Als ik binnenkom om me even voor te stellen en te vertellen dat collega Rita en ik er vanavond voor haar zijn, vertrekt haar hele gezicht van boosheid. 
“En wie bent u nu weer?” vraagt ze. Het zou er wat snauwerig uit moeten komen, maar door haar benauwdheid klinkt het zacht en hees en gaat het effect enigszins verloren.

“Ik ben Ed,” zeg ik.  “En zeg maar gewoon jij en jou hoor.”
“Ik houd het liever op U en U,” zegt ze gevat. Ik speur haar gezicht af naar een glimpje humor, misschien verpakt in ironie, maar kan het niet vinden.

“Dat is ook prima,” zeg ik. “Mag ik vragen hoe uw dag vandaag was?”
“Waarom wilt u dat weten?” vraagt mevrouw Van de Poel. Eigenlijk vind ik dat een heel goede vraag: waarom vraag ik dat eigenlijk? Ik antwoord zoals ik het voel: “Nou, ik vind het belangrijk dat u het goed heeft bij ons, en als er iets niet goed is of anders kan, wil ik daar graag mijn best voor doen.”
“Hmm,” gromt ze. “Ik heb niets nodig, ga nu maar weg.”

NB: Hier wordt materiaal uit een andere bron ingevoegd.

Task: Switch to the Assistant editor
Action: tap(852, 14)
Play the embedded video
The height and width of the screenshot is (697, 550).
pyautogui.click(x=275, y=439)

“Is goed,” zeg ik. “En u weet het: als u wat nodig hebt…”
“Ja, ja; dan bel ik wel.”
Als ik nog even achteromkijk bij het verlaten van haar kamer, ligt ze stuurs naar het plafond te kijken; een klein hoopje mens met haar leven bijna achter zich.

De rest van de dienst gaat verder met de gebruikelijke en soms ongebruikelijke dingen: gasten verzorgen, helpen met van alles en nog wat, koffie, thee en lekkers serveren, gesprekken voeren, troosten van zowel gasten als naasten, kortom: een ‘gewone’ dienst in het hospice.

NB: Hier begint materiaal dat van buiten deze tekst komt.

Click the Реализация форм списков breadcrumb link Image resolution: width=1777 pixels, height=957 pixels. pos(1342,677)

Toch blijft mevrouw Van de Poel me door mijn hoofd spelen: ik zit een beetje in tweestrijd over wat ik zal doen. Aan de ene kant heeft ze duidelijk gemaakt dat ze met rust gelaten wil worden, aan de andere kant vermoed ik een hoop verdriet, angst, pijn en nog meer emoties die verstopt worden onder haar narrige houding.

Dan besef ik in een helder moment dat beide kanten mijn eigen aannames zijn; pure invulling. Mevrouw Van de Poel heeft helemaal niet gezegd dat ze met rust gelaten wil worden; dat maakte ik ervan toen ze zei ‘ga nu maar weg’ en ‘ik bel wel als ik iets nodig heb’.

En de andere kant is eveneens een dikke invulling van mezelf: ik kan helemaal niet zeker weten of er verdriet, pijn, angst of andere emoties onderdrukt worden.
Op dat moment schieten me twee gevleugelde termen te binnen, die in het hospice worden gehanteerd, en die ik tijdens de basistraining ook heb geleerd:

Er zijn

en

Leeg zijn

Beide termen zijn belangrijk: er puur zijn voor iemand betekent voor mij ook alleen maar er zijn: open, ontvankelijk en dienstbaar – we zijn er voor de gasten.

Leeg zijn betekent voor mij ook dat ik mijn aannames, overtuigingen en invullingen buiten op de gang laat, als ik bij een gast binnenkom. Dat was ik even vergeten, en daardoor voelde ik me wat ongemakkelijk bij de houding van mevrouw Van de Poel.

Ik vertel mijn bevindingen aan collega Rita, die beaamt dat het inderdaad heel verleidelijk is om in te vullen, en dat het belangrijk is om open te blijven staan.

Een leerzaam moment voor me, en ik ben er blij mee. Nu nog kijken of ik dat blijvend in de praktijk kan brengen, bedenk ik bij het inruimen van de vaatwasmachine. Als bij toverslag gaat op dat moment de bel: het is mevrouw Van de Poel.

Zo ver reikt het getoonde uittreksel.